BLACK HISTORY APPRECIATION
I am sending an email of gratitude and congratulations on a wonderful article by Jeri Zeder [“Black History at BC Law,” Summer 2024]. It was an amazing and wonderfully thought-out insight into Black history at BC. Thank you for taking on this task and doing a tremendous job.
—Ashley Walters ’25, Somerville, MA
“Black History at BC Law’’ was a walk down memory lane for me, as I know many of the BC former students pictured on the cover. Arriving on the Chestnut Hill campus in the fall of ’72, I was an early recipient of BC’s opportunity for legal study, which I’ve never regretted. A special thanks to Dean Richard “Dick” Huber for his encouragement and support for students, and to Professor Ruth-Arlene Howe ’74 for her dedication and commitment to BLSA and BAN.
The picture of students on the lawn [inside the magazine] was taken during a picnic that I organized in 1975 at Chapel Hill-Chauncy Hall School in Waltham, MA, where I worked as Resident Head during law school.

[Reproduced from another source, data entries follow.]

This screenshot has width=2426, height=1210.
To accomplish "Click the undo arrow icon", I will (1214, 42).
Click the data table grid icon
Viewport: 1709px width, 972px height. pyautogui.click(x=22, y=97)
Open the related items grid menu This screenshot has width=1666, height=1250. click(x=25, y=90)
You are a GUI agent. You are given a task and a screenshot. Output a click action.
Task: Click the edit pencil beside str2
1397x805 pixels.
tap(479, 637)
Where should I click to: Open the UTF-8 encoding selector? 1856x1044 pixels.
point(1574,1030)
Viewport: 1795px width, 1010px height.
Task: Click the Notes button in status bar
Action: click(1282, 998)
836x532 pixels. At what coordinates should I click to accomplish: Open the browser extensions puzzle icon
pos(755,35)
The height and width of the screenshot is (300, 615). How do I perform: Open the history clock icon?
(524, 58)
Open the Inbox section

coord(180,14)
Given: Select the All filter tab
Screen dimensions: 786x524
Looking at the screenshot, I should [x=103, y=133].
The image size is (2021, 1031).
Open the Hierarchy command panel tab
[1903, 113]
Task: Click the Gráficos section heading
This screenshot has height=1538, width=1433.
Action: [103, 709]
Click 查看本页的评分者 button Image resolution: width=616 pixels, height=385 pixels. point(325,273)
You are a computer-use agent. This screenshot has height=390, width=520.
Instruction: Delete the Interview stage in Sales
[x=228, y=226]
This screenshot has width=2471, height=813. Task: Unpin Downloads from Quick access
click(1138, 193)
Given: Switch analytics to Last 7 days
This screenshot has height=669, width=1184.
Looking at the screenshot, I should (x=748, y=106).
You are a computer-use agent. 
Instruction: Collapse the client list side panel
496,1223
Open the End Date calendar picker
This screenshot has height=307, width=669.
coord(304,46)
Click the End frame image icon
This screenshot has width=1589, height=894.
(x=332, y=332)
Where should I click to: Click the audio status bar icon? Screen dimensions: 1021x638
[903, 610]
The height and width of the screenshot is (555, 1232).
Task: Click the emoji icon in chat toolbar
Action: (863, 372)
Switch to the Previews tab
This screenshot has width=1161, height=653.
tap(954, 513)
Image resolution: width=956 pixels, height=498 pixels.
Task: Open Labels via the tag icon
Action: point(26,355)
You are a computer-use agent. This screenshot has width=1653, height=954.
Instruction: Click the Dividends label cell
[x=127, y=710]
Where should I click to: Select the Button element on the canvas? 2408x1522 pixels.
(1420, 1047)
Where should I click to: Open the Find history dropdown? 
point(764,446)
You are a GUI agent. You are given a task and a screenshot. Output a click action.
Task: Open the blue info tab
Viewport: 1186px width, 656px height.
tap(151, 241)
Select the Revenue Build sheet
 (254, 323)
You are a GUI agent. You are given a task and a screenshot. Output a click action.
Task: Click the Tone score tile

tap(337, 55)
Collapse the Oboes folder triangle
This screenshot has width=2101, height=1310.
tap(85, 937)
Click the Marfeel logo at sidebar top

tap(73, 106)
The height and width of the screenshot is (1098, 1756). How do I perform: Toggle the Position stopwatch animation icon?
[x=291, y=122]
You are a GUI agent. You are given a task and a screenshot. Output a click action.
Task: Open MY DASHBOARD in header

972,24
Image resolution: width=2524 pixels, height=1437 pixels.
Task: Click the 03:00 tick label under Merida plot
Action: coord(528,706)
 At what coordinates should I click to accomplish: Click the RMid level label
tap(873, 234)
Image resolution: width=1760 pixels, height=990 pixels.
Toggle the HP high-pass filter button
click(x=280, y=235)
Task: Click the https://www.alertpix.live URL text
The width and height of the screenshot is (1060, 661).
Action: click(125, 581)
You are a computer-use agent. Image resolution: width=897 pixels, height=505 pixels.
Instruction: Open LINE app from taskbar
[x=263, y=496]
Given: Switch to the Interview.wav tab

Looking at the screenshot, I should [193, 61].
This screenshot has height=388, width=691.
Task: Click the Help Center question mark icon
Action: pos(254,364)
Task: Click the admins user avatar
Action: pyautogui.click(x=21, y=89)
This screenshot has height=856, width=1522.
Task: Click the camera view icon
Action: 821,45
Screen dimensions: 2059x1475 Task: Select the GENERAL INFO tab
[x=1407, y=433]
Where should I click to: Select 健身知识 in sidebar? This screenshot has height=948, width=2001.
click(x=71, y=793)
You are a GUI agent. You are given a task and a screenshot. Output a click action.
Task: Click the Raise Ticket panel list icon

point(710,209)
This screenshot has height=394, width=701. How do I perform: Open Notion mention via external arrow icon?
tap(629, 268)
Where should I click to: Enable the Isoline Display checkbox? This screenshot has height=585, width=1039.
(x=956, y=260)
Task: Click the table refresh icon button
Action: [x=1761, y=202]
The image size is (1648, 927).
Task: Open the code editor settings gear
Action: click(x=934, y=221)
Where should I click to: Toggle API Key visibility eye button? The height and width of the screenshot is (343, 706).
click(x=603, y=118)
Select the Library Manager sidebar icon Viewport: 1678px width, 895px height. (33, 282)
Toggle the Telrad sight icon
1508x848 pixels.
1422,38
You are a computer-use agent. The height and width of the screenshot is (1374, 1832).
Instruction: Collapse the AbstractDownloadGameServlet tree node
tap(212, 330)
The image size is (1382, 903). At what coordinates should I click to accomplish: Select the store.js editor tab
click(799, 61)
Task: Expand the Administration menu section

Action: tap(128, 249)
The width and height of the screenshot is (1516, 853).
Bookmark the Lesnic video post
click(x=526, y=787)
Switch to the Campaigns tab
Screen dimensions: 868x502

—Lawrence (“Larry”) Johnson ’75, St. Louis, MO
What a wonderful, fascinating article. I learned so much.
—Mary Haskell ’78, Lexington, MA
IN PRAISE OF JUDGE HAROLD STEVENS
Lewis Rosenberg ’63 wrote a lengthy letter applauding Judge Harold Stevens’s many career firsts, including as BC Law’s first Black graduate (1936). Rosenberg recalled several of his early encounters with Stevens, one of which was in 1962 as a 2L arguing a Moot Court case before him at BC Law. At the reception afterward, Stevens invited Rosenberg to “stop by and say hello” if he ever found himself visiting his courthouse, the New York State Supreme Court. A few years later, Stevens did, indeed, find himself there. He was waiting in a long line for an interview concerning his admission to the New York Bar and asked a court officer where he might find Stevens’s office, thinking correctly that he had the time to stop in and say hello. Again, Stevens welcomed Rosenberg kindly. Some years later, a third face-to-face occurred when Stevens was the presiding judge on a five-member panel before which Rosenberg was arguing an appeal (which he won). Those meetings and others that followed made a lifelong impression on Rosenberg, who wrote in his letter to BC Law Magazine that Stevens’s “warmth and expression of interest in others was legendary.”